Wednesday, May 25, 2011

Russian Roulette or is Yandex the Real Deal?


"Lifestyles of the rich and famous, they're always complainin', always complainin."


Just three days after LinkedIn went public on the NYSE, "Russia's Google" or Yandex, went public on the Nasdaq in the most pricey internet offering since Google in 2004. What does that mean? Well the company raised $1.3 billion for the IPO and just like LinkedIn, it went from being valued at around $4-5 billion to $11 billion when all was said and done. Just a couple months ago we heard numerous reports about how private companies who were seeing success on the private market had no desire or were in no rush to go public, let's stop the bullshit. LinkedIn's IPO just opened the floodgates for a number of these so-called "satisfied being private" companies. Sarbanes-Oxley, cloud computing, blah blah blah. Going public is still the ultimate goal especially considering the interest in technology related companies.


But first, Yandex. Shares skyrocketed north of 55% on Tuesday, and the stock went from being priced at $25 at the beginning of the day to $38.84 by closing bell. Like LinkedIn, Yandex is profitable ($29 million last year) and has a net income of $134.3 million with a revenue of $439.7. Also like LinkedIn, Yandex isn't in its nascent stages or a company that just got VC funding last week. They've been around since 1997 under the leadership of CEO Arkady Volozh, a mathematician, and Ilya Segalovich, a geophysicist.


It's been awhile since the Russians had much to celebrate. They were the first to get to space, have had the best chess players, terrific writers, some talented hockey players and figure skaters, and now they've made their way into the new technology boom. Billionaire investor and entrepreneur Yuri Milner has been the center of attention the past couple years for his investments in Zynga and Facebook. His company DST Global (or Mail.Ru) now owns a 2% or $200 million stake in Facebook. He is one of the few people in Europe right now who gets IT and seemingly knows where to put his money-in Silicon Valley start-ups. Might come with being a Upenn graduate? Maybe. What I'm getting at here is that Russia/Eastern Europe is turning it around it terms of where they stand with innovation going forward. What venture capital giants Marc Andreeson and Ben Horowitz are to the US, Milner is to Russia. For every billionaire investor, we need brilliant entrepreneurs. Didn't Larry Page and Sergey Brin have physics backgrounds? Besides being older, these two Yandex guys have things in common with Google's bosses. It's a great thing for the country who's English speaking skills are clearly lacking, given Yandex's 60% market share in the country and its 270 million users. I also like this company because they've shown consistent revenue increases the past 3 years and they were established in '97, in the middle of the dot-com boom so they've been able to tweak their business model and technology to succeed now.

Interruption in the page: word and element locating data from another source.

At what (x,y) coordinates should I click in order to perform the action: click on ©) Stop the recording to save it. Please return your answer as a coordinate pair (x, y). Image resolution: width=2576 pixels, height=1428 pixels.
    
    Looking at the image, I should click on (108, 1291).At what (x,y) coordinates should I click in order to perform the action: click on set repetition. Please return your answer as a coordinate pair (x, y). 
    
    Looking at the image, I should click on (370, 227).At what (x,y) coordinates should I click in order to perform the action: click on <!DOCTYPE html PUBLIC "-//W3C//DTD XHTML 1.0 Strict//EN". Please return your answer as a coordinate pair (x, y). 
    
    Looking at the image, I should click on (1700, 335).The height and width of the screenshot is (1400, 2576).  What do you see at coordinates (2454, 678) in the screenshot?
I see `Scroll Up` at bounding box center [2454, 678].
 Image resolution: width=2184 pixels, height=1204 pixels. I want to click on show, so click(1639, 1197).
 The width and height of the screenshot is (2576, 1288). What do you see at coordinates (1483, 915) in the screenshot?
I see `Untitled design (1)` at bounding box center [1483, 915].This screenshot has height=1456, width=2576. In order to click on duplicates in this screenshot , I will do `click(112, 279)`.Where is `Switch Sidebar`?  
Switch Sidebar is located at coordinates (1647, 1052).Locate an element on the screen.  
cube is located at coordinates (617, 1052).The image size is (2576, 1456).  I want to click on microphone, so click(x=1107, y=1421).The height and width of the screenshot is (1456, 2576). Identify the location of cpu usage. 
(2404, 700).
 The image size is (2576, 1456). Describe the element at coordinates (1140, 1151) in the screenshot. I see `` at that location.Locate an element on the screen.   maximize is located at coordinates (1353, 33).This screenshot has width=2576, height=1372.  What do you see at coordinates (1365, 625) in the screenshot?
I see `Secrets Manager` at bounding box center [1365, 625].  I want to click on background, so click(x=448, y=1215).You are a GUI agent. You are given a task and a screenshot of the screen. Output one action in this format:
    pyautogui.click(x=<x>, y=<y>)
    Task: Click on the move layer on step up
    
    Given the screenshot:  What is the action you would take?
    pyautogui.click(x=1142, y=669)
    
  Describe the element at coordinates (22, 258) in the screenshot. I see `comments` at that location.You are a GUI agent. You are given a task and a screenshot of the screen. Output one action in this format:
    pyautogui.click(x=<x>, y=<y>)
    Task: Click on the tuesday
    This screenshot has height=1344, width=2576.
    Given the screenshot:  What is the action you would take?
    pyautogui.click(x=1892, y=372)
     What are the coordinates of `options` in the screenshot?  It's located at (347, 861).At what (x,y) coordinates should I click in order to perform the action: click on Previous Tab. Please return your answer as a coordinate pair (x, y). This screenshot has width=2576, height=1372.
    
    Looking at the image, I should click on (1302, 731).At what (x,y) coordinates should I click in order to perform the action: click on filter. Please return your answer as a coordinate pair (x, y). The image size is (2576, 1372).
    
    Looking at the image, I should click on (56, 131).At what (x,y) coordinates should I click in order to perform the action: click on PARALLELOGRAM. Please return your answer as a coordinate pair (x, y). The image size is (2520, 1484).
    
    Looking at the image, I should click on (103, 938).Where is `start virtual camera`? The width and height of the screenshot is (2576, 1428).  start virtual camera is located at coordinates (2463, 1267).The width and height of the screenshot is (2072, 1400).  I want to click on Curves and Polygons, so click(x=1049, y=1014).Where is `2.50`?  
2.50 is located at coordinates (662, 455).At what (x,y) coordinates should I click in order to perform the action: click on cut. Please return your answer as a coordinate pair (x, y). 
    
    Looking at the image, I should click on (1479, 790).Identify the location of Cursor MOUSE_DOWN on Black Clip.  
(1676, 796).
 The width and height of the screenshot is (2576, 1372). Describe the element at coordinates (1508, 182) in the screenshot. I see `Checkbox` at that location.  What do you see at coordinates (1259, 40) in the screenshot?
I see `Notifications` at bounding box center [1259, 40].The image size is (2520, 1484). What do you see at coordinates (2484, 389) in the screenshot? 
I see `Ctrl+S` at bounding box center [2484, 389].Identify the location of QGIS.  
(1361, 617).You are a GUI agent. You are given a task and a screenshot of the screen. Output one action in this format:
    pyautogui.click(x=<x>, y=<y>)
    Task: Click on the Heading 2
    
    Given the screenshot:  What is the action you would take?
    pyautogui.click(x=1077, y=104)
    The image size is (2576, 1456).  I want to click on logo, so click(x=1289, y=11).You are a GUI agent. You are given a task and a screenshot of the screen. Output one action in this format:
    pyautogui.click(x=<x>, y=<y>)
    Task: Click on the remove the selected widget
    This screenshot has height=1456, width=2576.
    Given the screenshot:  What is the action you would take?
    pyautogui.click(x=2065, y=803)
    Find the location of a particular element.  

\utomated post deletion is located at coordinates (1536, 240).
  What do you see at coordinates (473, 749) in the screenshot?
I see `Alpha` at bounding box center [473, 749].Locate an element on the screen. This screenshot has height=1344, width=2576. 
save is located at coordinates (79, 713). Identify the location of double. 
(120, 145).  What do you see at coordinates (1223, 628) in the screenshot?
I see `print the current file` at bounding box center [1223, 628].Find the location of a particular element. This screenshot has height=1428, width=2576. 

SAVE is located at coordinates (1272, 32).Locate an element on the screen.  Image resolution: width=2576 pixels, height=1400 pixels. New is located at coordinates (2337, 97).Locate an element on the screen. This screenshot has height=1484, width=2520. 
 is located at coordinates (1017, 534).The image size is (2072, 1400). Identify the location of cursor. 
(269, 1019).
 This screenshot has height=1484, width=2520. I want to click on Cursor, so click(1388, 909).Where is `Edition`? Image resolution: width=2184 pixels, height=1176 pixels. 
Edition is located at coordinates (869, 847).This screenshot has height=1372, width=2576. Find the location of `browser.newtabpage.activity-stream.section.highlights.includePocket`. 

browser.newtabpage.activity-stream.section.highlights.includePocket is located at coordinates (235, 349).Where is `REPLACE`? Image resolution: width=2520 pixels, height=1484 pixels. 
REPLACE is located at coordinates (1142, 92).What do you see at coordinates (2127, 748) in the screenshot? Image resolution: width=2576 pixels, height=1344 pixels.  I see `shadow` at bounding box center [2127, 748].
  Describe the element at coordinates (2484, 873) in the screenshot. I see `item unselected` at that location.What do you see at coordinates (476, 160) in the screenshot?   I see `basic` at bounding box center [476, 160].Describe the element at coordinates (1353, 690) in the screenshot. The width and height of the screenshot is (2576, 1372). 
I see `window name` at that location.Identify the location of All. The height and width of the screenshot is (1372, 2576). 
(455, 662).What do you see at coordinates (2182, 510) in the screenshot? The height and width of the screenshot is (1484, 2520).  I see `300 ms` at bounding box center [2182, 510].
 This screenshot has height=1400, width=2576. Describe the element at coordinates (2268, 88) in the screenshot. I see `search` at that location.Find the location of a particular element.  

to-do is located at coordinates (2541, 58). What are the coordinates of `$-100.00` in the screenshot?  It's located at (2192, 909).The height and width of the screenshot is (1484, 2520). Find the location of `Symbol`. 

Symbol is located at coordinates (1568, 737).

How do I know this "we don't need to go public" talk is overrated? Because Zynga just filed to IPO yesterday a year ahead of schedule. If LinkedIn and Yandex have had such succesful IPOs with a fraction of Zynga's $400 million profit in 2010, why shouldn't Zynga go public? It would be stupid not to given this "frothiness" in the market. Zynga, the maker of the Facebook game Farmville, Mafia Wars, and now Gagaville among many others, has been the social gaming leader for the past couple years. Facebook will not go away anytime soon, as a result, neither will Zynga. What will all the soccer moms do without Farmville? It's hard to imagine that world.

Look for Facebook and Groupon to be next in line for filing there IPOs sooner rather than later. Facebook is scheduled to go public April of 2012, but given the high interest in anything technology/internet related, they should get in NOW. Out of all the hot start-ups, Groupon is the one I have the least amount of faith in. Their business model, which mainly support small-businesses, can't be logical in the long-run for these companies, or can it? I think right now Groupon and LivingSocial are hot ideas to experiment with because the idea is new, it's something these restaurants have never tried-giving customers major discounts in hopes that they'll eat their food at a smaller price. Maybe it will continue to succeed 3-5 years down the road and I'll be proved wrong, but I don't think its sustainable for the sake of keeping these small businesses running or being profitable.